The impact of this unprovoked attack on three integral provinces of the Ottoman empire in Africa was profound. The Italian pursuit of Ottoman naval forces led to repeated closures of the Turkish Straits, blocking the passage of transport ships carrying Russian grain for export and seriously disrupting the Russian economy. A series of knock-on crises broke out in south-eastern Europe, triggering two major wars in 1912 and 1913 and sweeping away security arrangements that had previously prevented Balkan conflicts from escalating into continental wars. In short, the war for Libya proved a milestone on the road to the conflict that broke out in 1914. [...]
There was no third world war in 2014, of course.

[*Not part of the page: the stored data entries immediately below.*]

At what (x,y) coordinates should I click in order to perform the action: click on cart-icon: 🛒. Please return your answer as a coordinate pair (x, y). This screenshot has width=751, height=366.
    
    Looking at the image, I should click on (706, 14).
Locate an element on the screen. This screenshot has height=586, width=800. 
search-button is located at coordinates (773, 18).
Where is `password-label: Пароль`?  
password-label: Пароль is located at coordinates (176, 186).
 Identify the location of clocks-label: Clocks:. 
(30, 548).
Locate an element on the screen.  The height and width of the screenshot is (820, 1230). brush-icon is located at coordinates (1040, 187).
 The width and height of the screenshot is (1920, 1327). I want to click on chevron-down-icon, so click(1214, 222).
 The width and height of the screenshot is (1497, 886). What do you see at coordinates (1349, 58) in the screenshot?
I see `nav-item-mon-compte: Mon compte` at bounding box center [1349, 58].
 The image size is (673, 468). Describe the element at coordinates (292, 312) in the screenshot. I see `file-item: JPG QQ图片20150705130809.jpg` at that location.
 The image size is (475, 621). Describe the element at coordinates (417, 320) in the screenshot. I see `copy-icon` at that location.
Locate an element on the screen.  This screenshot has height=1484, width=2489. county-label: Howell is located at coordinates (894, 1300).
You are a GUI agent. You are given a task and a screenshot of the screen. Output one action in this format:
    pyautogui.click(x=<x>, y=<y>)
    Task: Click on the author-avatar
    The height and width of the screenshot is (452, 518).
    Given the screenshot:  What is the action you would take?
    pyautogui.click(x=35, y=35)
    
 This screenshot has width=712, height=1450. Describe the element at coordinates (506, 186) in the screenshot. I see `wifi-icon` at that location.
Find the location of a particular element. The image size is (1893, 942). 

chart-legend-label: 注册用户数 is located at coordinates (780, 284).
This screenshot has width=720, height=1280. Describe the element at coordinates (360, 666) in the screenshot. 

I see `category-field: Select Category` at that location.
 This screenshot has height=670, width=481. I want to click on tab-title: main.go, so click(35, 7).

But the airstrikes of 2011 did exacerbate tensions among the major powers, partly because Nato’s humanitarian intervention quickly morphed into an assault on the Gaddafi regime. Vladimir Putin, then prime minister of Russia, compared the action to a “medieval call to crusade”. It was an unsettling feature of the world order, he remarked, that armed interventions could so easily be unleashed against sovereign states. Russia, Putin declared, would respond by strengthening its own defensive capacity. Commentators who know Putin well have suggested that the Libyan crisis of 2011, and especially the lynching of Gaddafi, were decisive in placing the Russian leader on the path to a more aggressively anti-Western foreign policy. [...]
It is still unlikely that a direct clash between Egyptian and Turkish troops will result from these steps. Egypt has for the moment promised only training, equipment and logistical support for its eastern Libyan proxies. But whereas the events of 2011 recalled the history of Western colonial and imperial violence, the prospect of an Egyptian-Turkish stand-off in northern Africa has switched on memories that extend far beyond the war of 1911 to the 1830s, when an ambitious Egyptian leader challenged Ottoman power in the eastern Mediterranean. [...]
There is a religious dimension to the crisis. The al-Sisi government claims that the fighters loyal to the Turkish-supported GNA include partisans of Islamic State. More specifically, Turkey is accused of sending Isis fighters from Syria to support the GNA. But it should be noted that a US Pentagon investigation found this accusation to be false. As many as 3,000 Syrians had been transferred by Turkey to Libya and paid to fight there, but these were mercenaries and not Islamist militiamen, according to the Pentagon’s report. On the other hand, Erdogan’s sympathy for the Muslim Brotherhood, ruthlessly suppressed by al-Sisi in Egypt and still active in Libya, is well known. Erdogan is often seen making the rabaa sign to his supporters. This gesture, in which the four fingers are raised and the thumb tucked into the palm of the hand, recalls the massacre in Cairo’s Rabaa Square on 14 August 2013, when Egyptian security forces fired on a sit-in of Muslim Brotherhood supporters, killing more than 800 civilians (the Arabic word rabaa means “four”, hence the raised fingers).